Data ▸
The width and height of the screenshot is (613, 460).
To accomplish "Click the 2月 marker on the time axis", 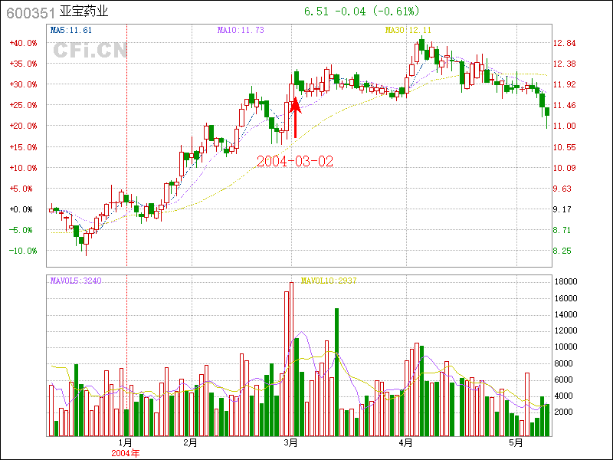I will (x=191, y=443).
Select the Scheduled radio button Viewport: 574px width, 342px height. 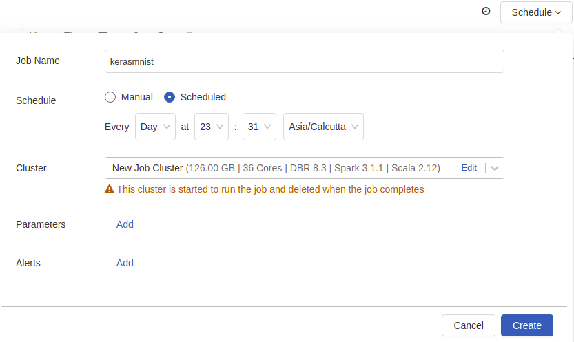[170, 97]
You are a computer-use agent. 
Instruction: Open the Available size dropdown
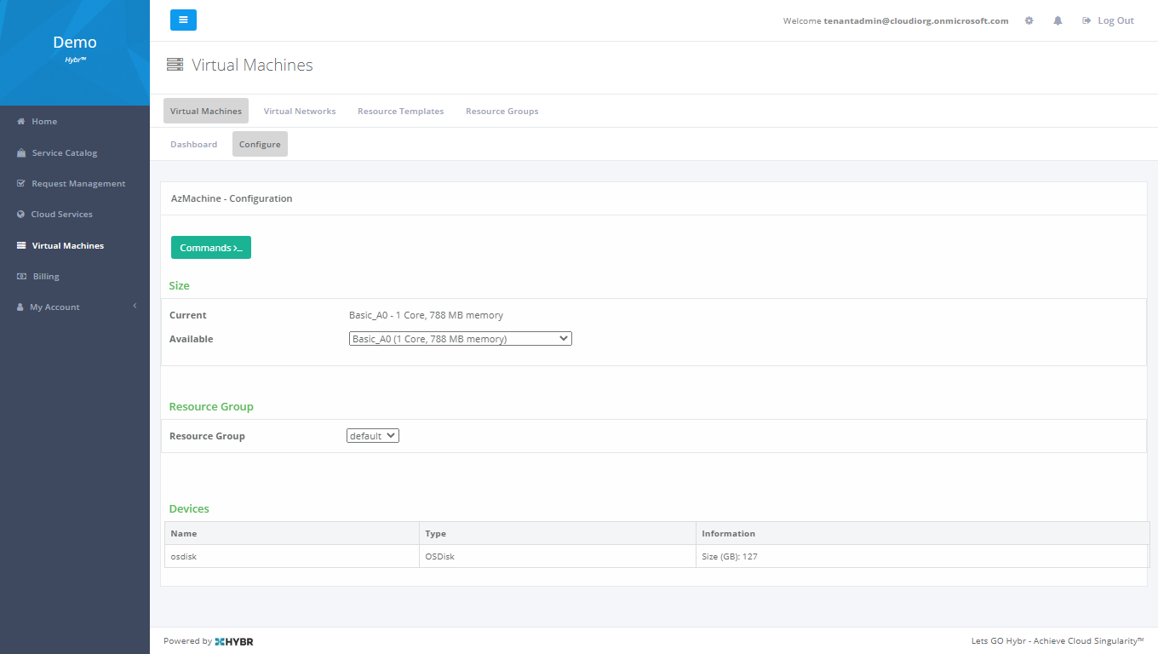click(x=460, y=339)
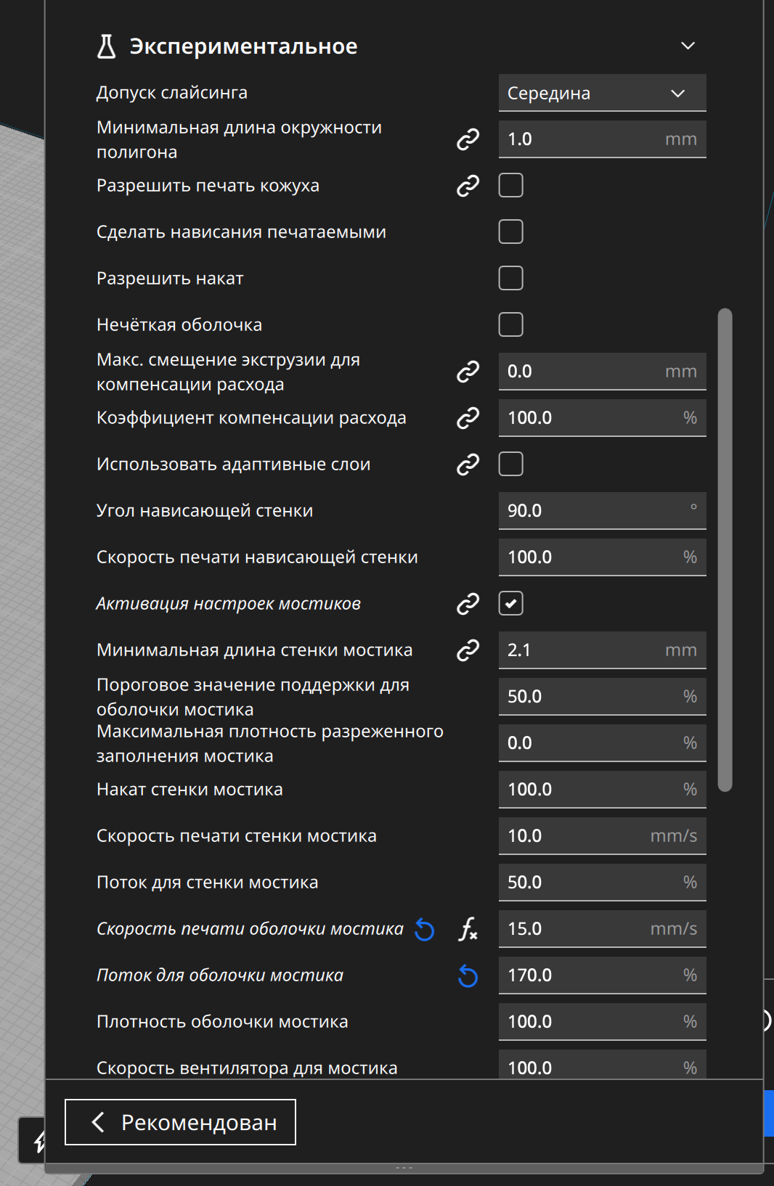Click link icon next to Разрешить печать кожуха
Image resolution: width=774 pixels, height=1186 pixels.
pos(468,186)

Brief ▸ Keep out the pictures, and copy exactly the lines from the one that contains "You are a computer-use agent." through the final line of the records above, both ends included.

Exercise solution ▸
You are a computer-use agent. 
Instruction: Open the Available size dropdown
click(x=460, y=339)
Click link icon next to Разрешить печать кожуха
Image resolution: width=774 pixels, height=1186 pixels.
pos(468,186)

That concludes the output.